Data records:
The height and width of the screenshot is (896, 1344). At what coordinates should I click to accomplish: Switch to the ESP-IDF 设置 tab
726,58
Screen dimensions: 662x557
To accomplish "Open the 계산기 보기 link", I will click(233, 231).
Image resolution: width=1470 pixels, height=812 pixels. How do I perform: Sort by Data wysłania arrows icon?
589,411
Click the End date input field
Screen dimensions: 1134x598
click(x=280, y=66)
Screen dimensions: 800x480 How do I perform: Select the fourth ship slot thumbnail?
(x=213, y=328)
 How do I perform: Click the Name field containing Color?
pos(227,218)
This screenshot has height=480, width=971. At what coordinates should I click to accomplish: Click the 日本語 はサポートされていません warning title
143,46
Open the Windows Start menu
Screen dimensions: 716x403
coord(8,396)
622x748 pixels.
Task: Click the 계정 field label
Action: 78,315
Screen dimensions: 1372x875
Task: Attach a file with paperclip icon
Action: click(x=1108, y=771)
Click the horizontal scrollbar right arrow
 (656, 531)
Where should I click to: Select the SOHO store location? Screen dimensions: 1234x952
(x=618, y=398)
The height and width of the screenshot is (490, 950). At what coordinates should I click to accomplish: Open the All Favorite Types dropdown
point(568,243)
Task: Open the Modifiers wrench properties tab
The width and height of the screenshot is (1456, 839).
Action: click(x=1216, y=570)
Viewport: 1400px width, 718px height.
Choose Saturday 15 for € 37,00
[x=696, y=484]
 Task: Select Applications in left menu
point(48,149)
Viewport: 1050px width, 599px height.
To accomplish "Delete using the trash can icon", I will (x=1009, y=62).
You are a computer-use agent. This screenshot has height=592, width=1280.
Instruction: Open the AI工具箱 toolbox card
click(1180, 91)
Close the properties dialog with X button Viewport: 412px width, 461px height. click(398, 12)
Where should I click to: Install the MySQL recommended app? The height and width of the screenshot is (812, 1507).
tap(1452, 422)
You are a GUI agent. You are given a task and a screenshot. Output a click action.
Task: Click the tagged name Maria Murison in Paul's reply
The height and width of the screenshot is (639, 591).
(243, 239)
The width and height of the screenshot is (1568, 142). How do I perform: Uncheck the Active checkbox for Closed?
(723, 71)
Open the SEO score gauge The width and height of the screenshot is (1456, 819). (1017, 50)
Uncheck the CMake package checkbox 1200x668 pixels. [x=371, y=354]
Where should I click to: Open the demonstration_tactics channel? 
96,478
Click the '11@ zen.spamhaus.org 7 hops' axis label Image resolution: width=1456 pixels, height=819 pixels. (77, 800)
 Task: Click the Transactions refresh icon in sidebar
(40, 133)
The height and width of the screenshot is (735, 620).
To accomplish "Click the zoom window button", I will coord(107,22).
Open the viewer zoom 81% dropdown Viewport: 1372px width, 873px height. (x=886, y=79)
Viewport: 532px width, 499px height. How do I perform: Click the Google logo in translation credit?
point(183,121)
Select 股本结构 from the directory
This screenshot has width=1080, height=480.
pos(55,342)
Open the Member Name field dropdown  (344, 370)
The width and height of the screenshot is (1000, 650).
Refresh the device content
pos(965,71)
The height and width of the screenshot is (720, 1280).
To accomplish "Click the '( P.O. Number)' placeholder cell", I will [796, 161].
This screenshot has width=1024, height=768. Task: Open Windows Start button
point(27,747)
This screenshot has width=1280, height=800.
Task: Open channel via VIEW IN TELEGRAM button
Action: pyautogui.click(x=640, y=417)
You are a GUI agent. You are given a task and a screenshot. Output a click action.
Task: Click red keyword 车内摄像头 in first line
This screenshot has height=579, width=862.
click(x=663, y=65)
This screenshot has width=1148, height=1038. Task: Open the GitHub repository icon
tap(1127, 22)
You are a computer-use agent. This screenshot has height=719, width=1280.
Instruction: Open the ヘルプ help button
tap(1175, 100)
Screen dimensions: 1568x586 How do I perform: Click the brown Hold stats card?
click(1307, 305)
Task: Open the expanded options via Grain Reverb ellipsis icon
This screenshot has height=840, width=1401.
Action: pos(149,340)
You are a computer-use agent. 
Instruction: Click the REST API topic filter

#### YOUR INSTRUCTIONS
Rewrite the entries above, replacing every "How do I perform" with "How can I do" and leaving all other text unchanged.

#### EXPECTED ANSWER
The height and width of the screenshot is (896, 1344). At what coordinates should I click to accomplish: Switch to the ESP-IDF 设置 tab
726,58
Screen dimensions: 662x557
To accomplish "Open the 계산기 보기 link", I will click(233, 231).
Image resolution: width=1470 pixels, height=812 pixels. How can I do: Sort by Data wysłania arrows icon?
589,411
Click the End date input field
Screen dimensions: 1134x598
click(x=280, y=66)
Screen dimensions: 800x480 How can I do: Select the fourth ship slot thumbnail?
(x=213, y=328)
 How can I do: Click the Name field containing Color?
pos(227,218)
This screenshot has height=480, width=971. At what coordinates should I click to accomplish: Click the 日本語 はサポートされていません warning title
143,46
Open the Windows Start menu
Screen dimensions: 716x403
coord(8,396)
622x748 pixels.
Task: Click the 계정 field label
Action: 78,315
Screen dimensions: 1372x875
Task: Attach a file with paperclip icon
Action: click(x=1108, y=771)
Click the horizontal scrollbar right arrow
 (656, 531)
Where should I click to: Select the SOHO store location? Screen dimensions: 1234x952
(x=618, y=398)
The height and width of the screenshot is (490, 950). At what coordinates should I click to accomplish: Open the All Favorite Types dropdown
point(568,243)
Task: Open the Modifiers wrench properties tab
The width and height of the screenshot is (1456, 839).
Action: click(x=1216, y=570)
Viewport: 1400px width, 718px height.
Choose Saturday 15 for € 37,00
[x=696, y=484]
 Task: Select Applications in left menu
point(48,149)
Viewport: 1050px width, 599px height.
To accomplish "Delete using the trash can icon", I will (x=1009, y=62).
You are a computer-use agent. This screenshot has height=592, width=1280.
Instruction: Open the AI工具箱 toolbox card
click(1180, 91)
Close the properties dialog with X button Viewport: 412px width, 461px height. click(398, 12)
Where should I click to: Install the MySQL recommended app? The height and width of the screenshot is (812, 1507).
tap(1452, 422)
You are a GUI agent. You are given a task and a screenshot. Output a click action.
Task: Click the tagged name Maria Murison in Paul's reply
The height and width of the screenshot is (639, 591).
(243, 239)
The width and height of the screenshot is (1568, 142). How can I do: Uncheck the Active checkbox for Closed?
(723, 71)
Open the SEO score gauge The width and height of the screenshot is (1456, 819). (1017, 50)
Uncheck the CMake package checkbox 1200x668 pixels. [x=371, y=354]
Where should I click to: Open the demonstration_tactics channel? 
96,478
Click the '11@ zen.spamhaus.org 7 hops' axis label Image resolution: width=1456 pixels, height=819 pixels. (77, 800)
 Task: Click the Transactions refresh icon in sidebar
(40, 133)
The height and width of the screenshot is (735, 620).
To accomplish "Click the zoom window button", I will coord(107,22).
Open the viewer zoom 81% dropdown Viewport: 1372px width, 873px height. (x=886, y=79)
Viewport: 532px width, 499px height. How can I do: Click the Google logo in translation credit?
point(183,121)
Select 股本结构 from the directory
This screenshot has width=1080, height=480.
pos(55,342)
Open the Member Name field dropdown  (344, 370)
The width and height of the screenshot is (1000, 650).
Refresh the device content
pos(965,71)
The height and width of the screenshot is (720, 1280).
To accomplish "Click the '( P.O. Number)' placeholder cell", I will [796, 161].
This screenshot has width=1024, height=768. Task: Open Windows Start button
point(27,747)
This screenshot has width=1280, height=800.
Task: Open channel via VIEW IN TELEGRAM button
Action: pyautogui.click(x=640, y=417)
You are a GUI agent. You are given a task and a screenshot. Output a click action.
Task: Click red keyword 车内摄像头 in first line
This screenshot has height=579, width=862.
click(x=663, y=65)
This screenshot has width=1148, height=1038. Task: Open the GitHub repository icon
tap(1127, 22)
You are a computer-use agent. This screenshot has height=719, width=1280.
Instruction: Open the ヘルプ help button
tap(1175, 100)
Screen dimensions: 1568x586 How can I do: Click the brown Hold stats card?
click(1307, 305)
Task: Open the expanded options via Grain Reverb ellipsis icon
This screenshot has height=840, width=1401.
Action: pos(149,340)
You are a computer-use agent. 
Instruction: Click the REST API topic filter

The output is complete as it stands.